Moore notes that Bush's discharge papers make no reference to service in 1973. The last entry in Bush's papers are for April 1972. Also, if Bush had served in 1973, there would have to be an Officer Effectiveness Rating for that year in his military file. There is not. Nonetheless, in late 1973 Bush received an honorable discharge in order to attend Harvard Business School.

During the early stages of his 2000 campaign for president, Bush was dogged by questions of whether he ever used cocaine or any other illegal substance when he was younger. Bush refused to fully answer the question, but in 1999 he did issue a blanket denial insisting he had not used any illegal drugs during the previous 25 years, or since 1974. Bush refused to specify what "mistakes" he had made before 1974.

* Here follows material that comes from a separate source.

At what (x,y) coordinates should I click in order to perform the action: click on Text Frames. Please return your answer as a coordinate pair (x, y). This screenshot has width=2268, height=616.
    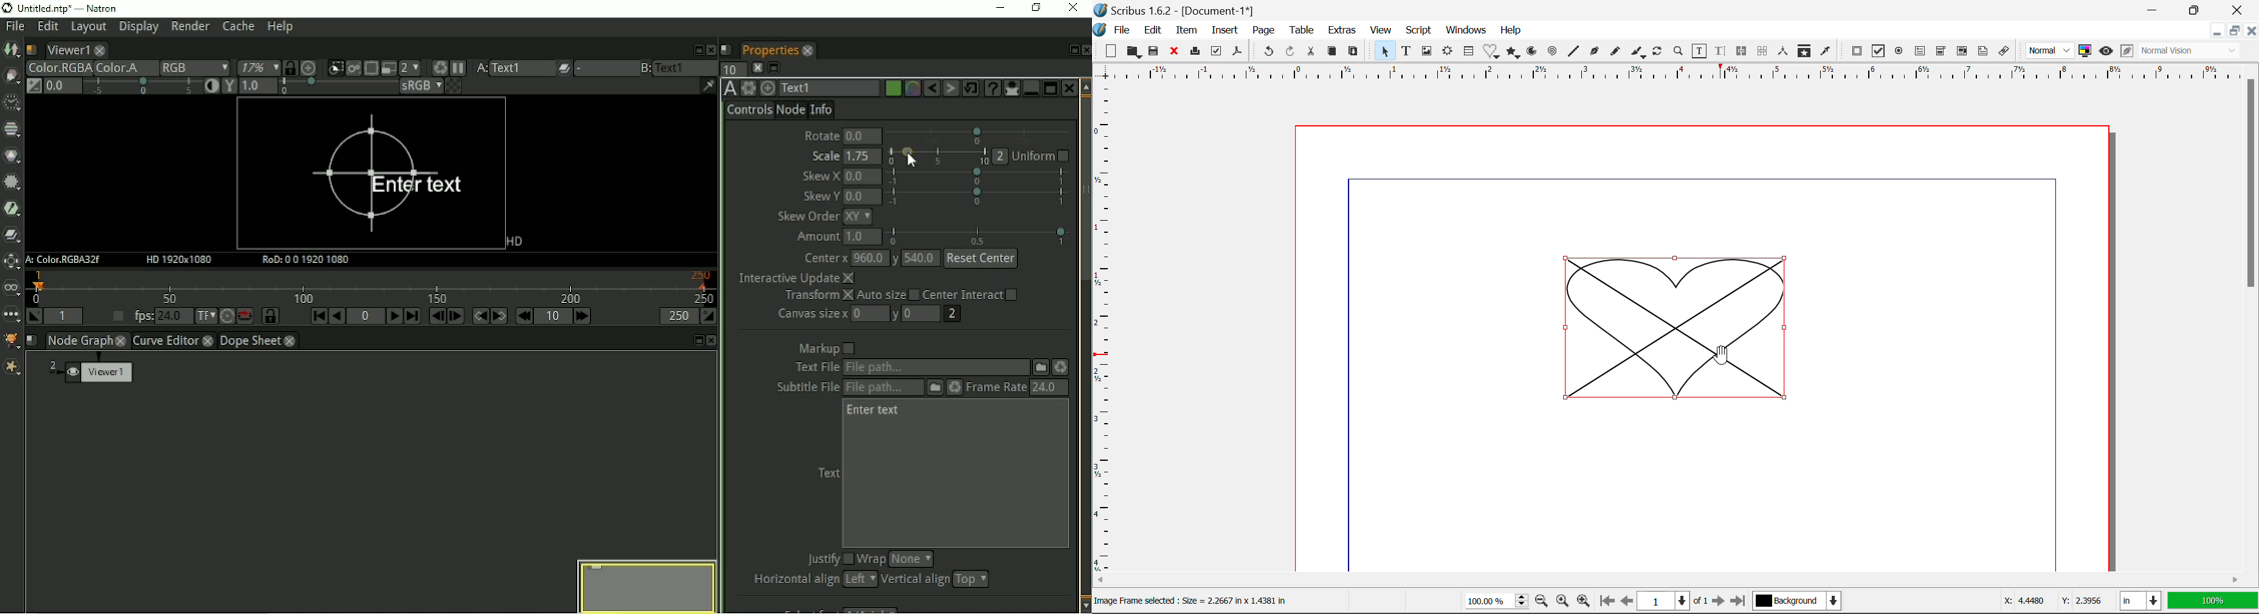
    Looking at the image, I should click on (1407, 52).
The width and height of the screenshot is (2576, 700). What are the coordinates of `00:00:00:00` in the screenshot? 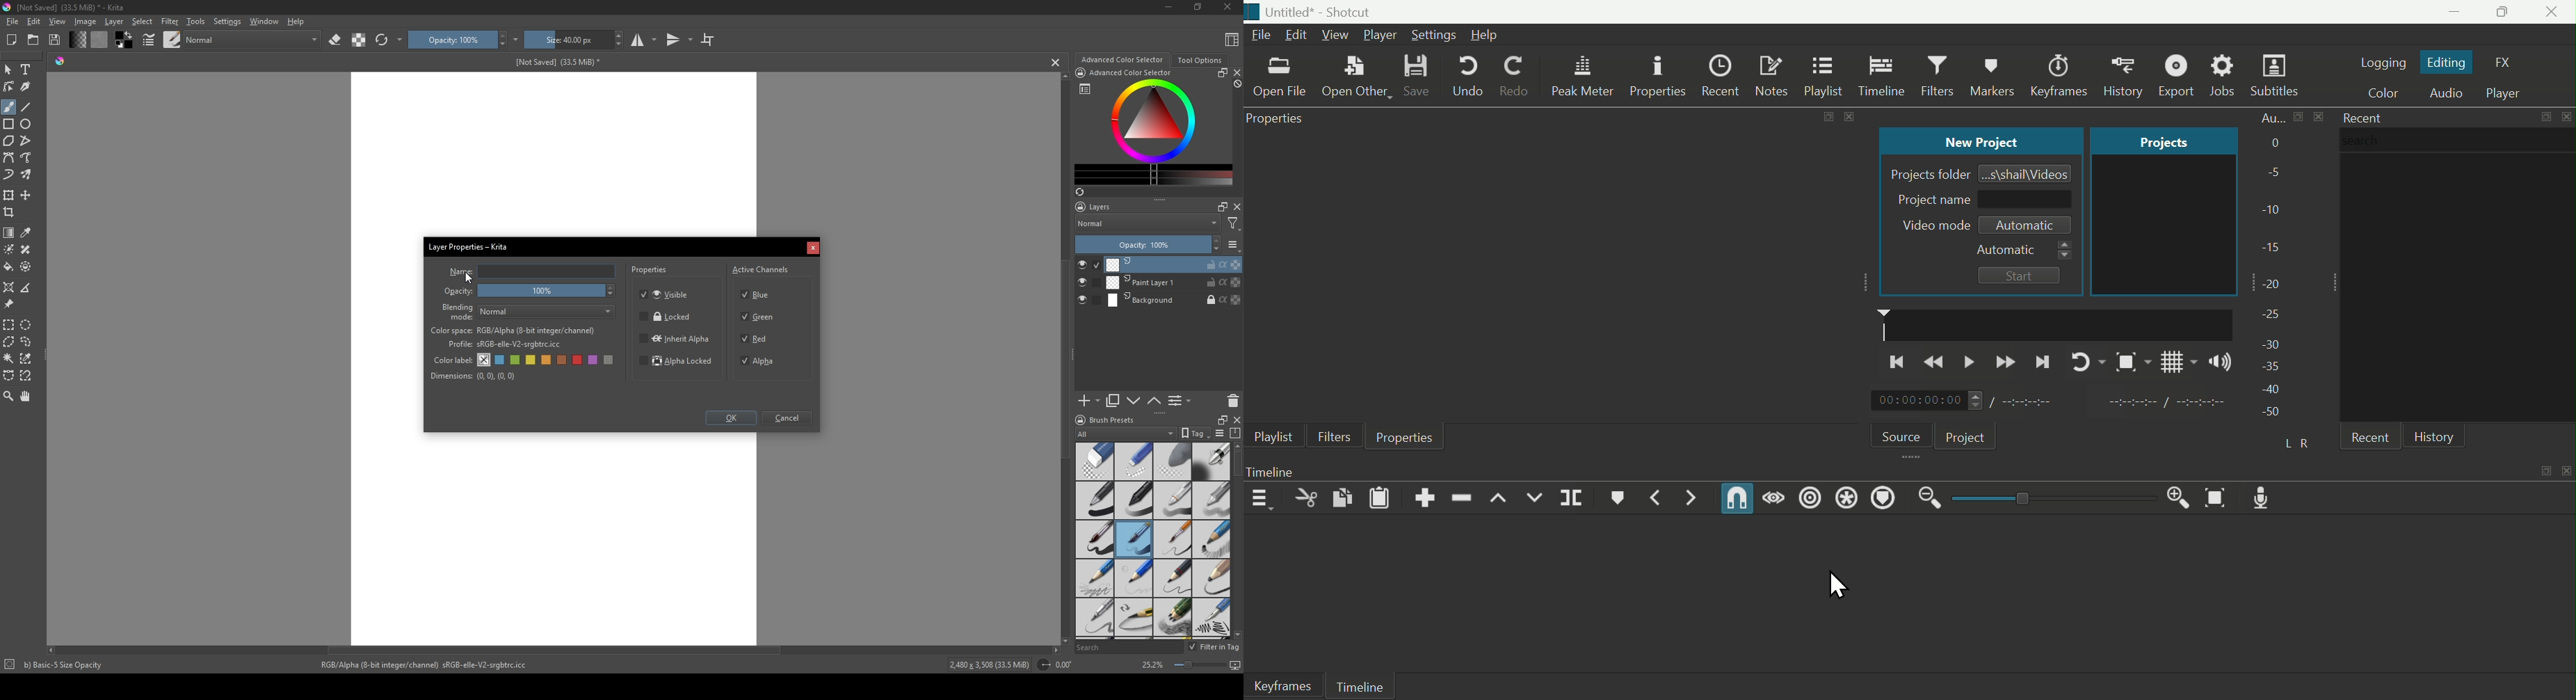 It's located at (1926, 401).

Perhaps realizing that explanation pointed reporters toward possible drug use during his time as a guardsman, Bush insisted he hadn't taken any drugs while serving in the Texas Air National Guard, between 1968 and 1974. "I never would have done anything to jeopardize myself. I got airborne and I got on the ground very successfully," he told reporters on Aug. 19, 1999. But today we know that for his last 18 months in the Guard, from April 72 to late '73, Bush didn't have to get airborne, because he simply quit flying. Moreover, if Bush in fact took no drugs at all after 1968, that would mean his drug use, if any, stopped at age 22 -- an unusual age to swear off recreational substances for someone with the partying reputation Bush had at that time.

Unanswered questions continue to swirl around Bush's Guard service in part because he refuses to release the full contents of his military records.